Management options range from psychosocial therapy, analgesia management including use of anticonvulsants like gabapentin, hormonal treatments, antidepressants (like amitriptyline) and complementary therapies, to surgery, including surgical excision of nerves (uterine nerve ablation) and pelvic clearance. Communication with the woman should include sharing of information, honest and realistic discussion of the pros and cons of various investigation and treatment options and the likelihood of there being a beneficial outcome. It may also be helpful to involve the woman’s partner or friend in the decision-making process.
Encouragement to lead as normal a life as possible whilst investigation and treatment are instigated is acknowledged to be very important in the likelihood of making a full recovery. This would include encouraging return to work, exercise, maintaining a healthy diet, avoiding the inappropriate use of analgesia, and looking for alternatives to analgesia where possible. Complementary therapies such as reflexology, homeopathy and acupuncture may be helpful.
The risks of medical misadventure associated with CPP can be minimized by adopting a sympathetic and caring multidisciplinary approach, or by referral to healthcare professionals with a special interest and expertise in managing this condition. A multidisciplinary team approach should ideally include expertise in gastroenterology, neurology, pain management, psychiatry and psychology. Specific psychological approaches to the management of CPP, with input from psychologists and liaison psychiatrists, may be helpful to many women. These approaches include behavioural therapy, cognitive behavioural therapy, group therapy and pharmacological therapy. Pharmacological therapy (e.g. antidepressants and anxiolytics) may be particularly valuable for those individuals who have become secondarily depressed as a consequence of their chronic pain.
• Acute and chronic pelvic pain have numerous, occasionally overlapping, causes (Boxes 12.1 and 12.2).
• Many women present because they want an explanation for their pain. Often, they already have a theory or a concern about the origin of the pain. These ideas should preferably be discussed in the initial consultation.
• The multifactorial nature of chronic pelvic pain should be discussed and explored from the start. The aim should be to develop a partnership between clinician and patient to plan a management programme.
• Diagnostic laparoscopy has been regarded in the past as the ‘gold standard’ in the diagnosis of chronic pelvic pain. It may be better seen as a second line of investigation if other therapeutic interventions fail. Transvaginal scanning and MRI are useful tests to diagnose adenomyosis.
• Women with cyclical pain should be offered a therapeutic trial using the combined oral contraceptive pill or a GnRH agonist for a period of 3–6 months before having a diagnostic laparoscopy.

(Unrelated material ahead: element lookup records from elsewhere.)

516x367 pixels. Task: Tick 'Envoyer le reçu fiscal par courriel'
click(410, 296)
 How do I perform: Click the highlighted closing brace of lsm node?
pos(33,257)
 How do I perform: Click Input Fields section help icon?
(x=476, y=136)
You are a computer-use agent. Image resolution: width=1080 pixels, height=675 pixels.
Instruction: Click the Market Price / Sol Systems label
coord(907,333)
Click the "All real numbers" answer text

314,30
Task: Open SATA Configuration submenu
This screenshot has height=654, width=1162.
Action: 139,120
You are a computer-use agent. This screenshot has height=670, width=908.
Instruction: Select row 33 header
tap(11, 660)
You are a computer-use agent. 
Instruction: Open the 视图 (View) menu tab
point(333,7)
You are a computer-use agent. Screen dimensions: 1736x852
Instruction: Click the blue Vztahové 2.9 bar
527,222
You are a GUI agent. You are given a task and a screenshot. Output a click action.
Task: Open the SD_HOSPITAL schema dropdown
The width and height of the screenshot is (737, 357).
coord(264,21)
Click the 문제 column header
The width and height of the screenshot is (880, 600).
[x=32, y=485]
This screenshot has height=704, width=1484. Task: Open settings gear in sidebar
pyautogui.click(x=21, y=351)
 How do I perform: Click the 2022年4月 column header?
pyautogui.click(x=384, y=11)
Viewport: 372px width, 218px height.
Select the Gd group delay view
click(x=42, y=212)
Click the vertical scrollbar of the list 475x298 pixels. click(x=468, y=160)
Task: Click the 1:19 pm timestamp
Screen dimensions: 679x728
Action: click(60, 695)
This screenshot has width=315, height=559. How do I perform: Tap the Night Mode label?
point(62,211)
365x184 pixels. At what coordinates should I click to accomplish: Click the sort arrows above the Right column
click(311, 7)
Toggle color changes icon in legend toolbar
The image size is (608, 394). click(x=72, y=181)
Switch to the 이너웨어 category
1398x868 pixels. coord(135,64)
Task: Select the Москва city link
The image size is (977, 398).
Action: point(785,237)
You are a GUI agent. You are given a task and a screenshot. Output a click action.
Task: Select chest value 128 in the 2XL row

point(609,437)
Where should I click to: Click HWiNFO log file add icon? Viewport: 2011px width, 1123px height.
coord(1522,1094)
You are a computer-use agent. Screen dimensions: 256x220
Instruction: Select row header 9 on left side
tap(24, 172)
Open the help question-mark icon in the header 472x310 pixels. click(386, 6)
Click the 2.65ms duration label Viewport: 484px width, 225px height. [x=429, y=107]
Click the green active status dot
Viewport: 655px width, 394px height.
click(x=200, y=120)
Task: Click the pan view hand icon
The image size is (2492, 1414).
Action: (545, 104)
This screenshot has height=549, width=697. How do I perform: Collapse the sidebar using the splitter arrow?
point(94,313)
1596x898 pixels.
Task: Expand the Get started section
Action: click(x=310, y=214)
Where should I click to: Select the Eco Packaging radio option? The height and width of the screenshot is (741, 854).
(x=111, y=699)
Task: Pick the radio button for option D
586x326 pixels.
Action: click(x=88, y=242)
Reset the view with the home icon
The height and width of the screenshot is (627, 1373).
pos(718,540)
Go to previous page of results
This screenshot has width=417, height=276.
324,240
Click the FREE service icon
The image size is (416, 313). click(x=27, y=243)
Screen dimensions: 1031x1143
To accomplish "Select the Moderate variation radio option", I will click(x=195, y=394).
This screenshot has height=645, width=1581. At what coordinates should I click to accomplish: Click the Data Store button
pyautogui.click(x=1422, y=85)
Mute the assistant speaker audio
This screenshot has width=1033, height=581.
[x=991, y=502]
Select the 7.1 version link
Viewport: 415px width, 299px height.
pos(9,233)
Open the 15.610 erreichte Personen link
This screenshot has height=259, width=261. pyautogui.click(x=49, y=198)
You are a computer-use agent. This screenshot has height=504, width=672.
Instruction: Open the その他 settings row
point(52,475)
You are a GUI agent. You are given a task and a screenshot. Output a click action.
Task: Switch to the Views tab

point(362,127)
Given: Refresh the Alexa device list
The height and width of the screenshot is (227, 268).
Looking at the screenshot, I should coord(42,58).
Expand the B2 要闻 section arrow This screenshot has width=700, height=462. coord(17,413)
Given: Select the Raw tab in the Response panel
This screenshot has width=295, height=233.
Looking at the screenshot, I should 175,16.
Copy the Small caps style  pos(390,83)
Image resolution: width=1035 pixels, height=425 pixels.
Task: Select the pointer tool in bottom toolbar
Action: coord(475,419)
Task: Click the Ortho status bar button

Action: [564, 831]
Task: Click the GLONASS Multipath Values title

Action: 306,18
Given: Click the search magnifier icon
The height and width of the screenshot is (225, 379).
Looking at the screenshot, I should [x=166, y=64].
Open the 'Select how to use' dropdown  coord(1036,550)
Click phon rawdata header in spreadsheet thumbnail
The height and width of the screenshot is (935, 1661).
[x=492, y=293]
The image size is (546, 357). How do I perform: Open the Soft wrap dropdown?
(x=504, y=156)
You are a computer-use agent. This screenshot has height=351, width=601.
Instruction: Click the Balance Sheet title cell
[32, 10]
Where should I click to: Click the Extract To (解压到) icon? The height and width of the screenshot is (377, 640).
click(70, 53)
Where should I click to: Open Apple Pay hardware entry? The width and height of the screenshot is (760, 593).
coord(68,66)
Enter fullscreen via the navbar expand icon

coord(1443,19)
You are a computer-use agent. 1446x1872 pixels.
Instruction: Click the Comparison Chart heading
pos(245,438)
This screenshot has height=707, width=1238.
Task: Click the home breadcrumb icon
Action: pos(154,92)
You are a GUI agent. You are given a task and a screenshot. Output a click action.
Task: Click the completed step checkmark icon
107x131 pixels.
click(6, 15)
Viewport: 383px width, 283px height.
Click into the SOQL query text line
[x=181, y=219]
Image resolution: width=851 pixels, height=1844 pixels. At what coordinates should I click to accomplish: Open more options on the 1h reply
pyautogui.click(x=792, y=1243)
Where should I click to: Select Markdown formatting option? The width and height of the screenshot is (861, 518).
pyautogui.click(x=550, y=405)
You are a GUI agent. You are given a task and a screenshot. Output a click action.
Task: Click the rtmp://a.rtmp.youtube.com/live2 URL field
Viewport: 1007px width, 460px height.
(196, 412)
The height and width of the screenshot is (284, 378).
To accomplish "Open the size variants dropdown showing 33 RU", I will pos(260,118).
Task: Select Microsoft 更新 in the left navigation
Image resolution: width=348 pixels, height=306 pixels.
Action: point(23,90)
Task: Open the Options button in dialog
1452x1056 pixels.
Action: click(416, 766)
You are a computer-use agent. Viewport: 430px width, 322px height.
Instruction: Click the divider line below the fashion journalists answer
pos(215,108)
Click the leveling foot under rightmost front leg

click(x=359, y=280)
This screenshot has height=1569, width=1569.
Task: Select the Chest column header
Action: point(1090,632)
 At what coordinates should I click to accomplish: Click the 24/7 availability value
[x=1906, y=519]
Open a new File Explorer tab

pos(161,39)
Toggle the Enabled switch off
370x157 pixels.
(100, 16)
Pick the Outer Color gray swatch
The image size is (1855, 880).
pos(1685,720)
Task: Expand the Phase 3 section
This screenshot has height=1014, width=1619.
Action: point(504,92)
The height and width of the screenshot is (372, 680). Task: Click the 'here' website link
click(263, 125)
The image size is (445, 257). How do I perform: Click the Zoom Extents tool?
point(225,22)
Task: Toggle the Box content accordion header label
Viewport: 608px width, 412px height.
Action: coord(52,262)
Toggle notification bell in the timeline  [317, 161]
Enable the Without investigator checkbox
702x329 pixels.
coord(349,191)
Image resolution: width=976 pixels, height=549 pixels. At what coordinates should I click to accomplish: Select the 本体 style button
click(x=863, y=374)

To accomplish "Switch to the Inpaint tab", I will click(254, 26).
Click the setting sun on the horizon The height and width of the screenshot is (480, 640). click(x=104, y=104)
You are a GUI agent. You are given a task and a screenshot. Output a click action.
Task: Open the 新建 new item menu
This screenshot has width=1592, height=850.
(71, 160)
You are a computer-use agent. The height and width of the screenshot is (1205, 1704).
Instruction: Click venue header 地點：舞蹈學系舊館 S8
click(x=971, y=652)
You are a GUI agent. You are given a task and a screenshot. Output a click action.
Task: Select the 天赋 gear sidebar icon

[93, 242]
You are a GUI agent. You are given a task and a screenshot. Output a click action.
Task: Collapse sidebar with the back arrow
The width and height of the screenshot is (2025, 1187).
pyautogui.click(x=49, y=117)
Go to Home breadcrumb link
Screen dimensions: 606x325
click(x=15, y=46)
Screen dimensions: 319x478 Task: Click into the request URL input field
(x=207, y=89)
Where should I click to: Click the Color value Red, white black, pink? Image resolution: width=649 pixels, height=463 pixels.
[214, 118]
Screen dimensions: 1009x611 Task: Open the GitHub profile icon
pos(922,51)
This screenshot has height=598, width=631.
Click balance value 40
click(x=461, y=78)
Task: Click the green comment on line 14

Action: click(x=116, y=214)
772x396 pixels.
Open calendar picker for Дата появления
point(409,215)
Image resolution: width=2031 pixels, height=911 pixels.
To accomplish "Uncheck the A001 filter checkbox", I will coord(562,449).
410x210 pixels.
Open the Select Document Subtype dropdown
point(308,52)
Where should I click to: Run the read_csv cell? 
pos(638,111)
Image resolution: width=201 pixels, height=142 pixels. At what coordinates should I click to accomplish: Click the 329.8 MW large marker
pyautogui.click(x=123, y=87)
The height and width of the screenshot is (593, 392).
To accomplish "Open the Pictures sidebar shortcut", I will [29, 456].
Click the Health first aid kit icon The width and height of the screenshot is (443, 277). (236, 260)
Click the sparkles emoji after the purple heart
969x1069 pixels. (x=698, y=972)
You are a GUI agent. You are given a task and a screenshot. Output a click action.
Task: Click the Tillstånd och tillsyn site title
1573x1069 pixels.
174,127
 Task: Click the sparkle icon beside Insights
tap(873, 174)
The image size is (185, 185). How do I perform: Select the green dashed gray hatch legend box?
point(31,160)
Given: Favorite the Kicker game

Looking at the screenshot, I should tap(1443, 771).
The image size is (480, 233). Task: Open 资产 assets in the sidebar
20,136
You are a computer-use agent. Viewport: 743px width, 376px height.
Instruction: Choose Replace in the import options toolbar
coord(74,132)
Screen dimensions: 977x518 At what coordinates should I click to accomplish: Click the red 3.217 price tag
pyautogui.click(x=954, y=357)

• Women with symptoms suggestive of irritable bowel syndrome should be offered a trial of antispasmodics and try amending their diet to control symptoms.
• Women should be offered appropriate analgesia to control their pain, even if no other therapeutic manoeuvres are yet to be initiated. If pain is not adequately controlled, consideration should be given to referral to a pain management team or a specialist pelvic pain clinic.
• While the commonest causes of chronic pelvic pain are endometriosis and chronic pelvic infection, over one-third will have no identifiable pathology. It is important to call a halt to unnecessary investigations: accept the ‘chronic pelvic pain syndrome’ as a disease entity in its own right.